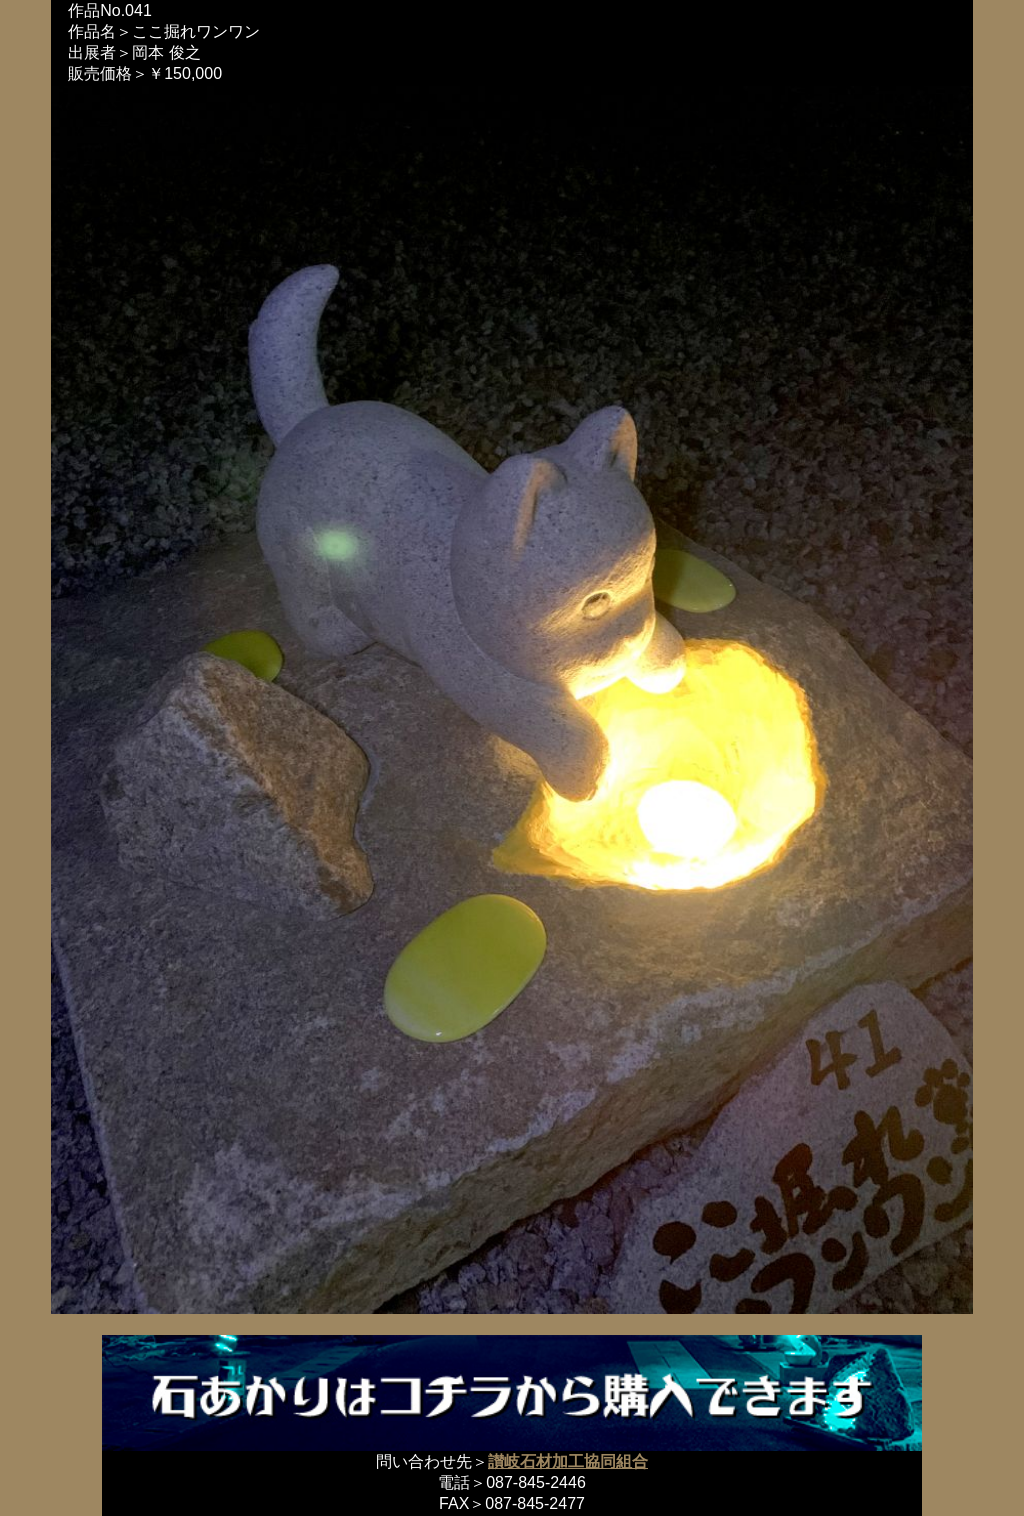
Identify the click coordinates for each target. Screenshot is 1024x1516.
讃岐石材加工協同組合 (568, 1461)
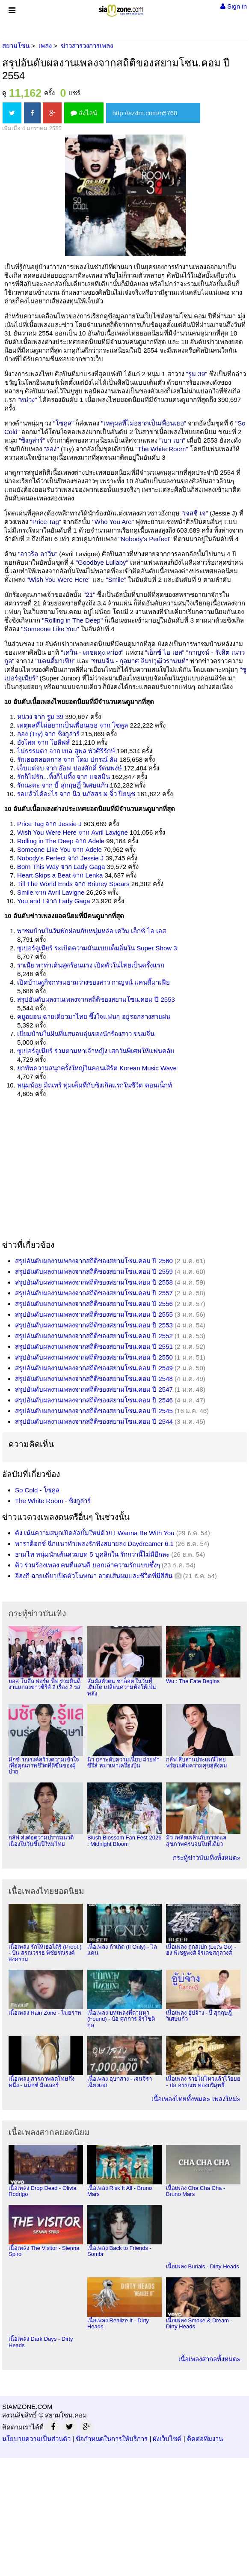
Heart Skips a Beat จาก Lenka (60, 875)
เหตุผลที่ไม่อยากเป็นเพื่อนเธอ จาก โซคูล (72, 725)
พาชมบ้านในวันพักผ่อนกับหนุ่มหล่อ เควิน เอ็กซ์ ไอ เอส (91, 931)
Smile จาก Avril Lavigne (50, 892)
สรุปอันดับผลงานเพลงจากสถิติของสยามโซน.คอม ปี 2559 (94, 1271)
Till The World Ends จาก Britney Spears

Your task
Please copy every item above word for word, leaving the pictures out of your answer.

Response
Identify the click coordinates for each target. Screenshot is 1024x1516.
讃岐石材加工協同組合 (568, 1461)
Heart Skips a Beat จาก Lenka (60, 875)
เหตุผลที่ไม่อยากเป็นเพื่อนเธอ จาก โซคูล (72, 725)
พาชมบ้านในวันพักผ่อนกับหนุ่มหล่อ เควิน เอ็กซ์ ไอ เอส (91, 931)
Smile จาก Avril Lavigne (50, 892)
สรุปอันดับผลงานเพลงจากสถิติของสยามโซน.คอม ปี 2559 (94, 1271)
Till The World Ends จาก Britney Spears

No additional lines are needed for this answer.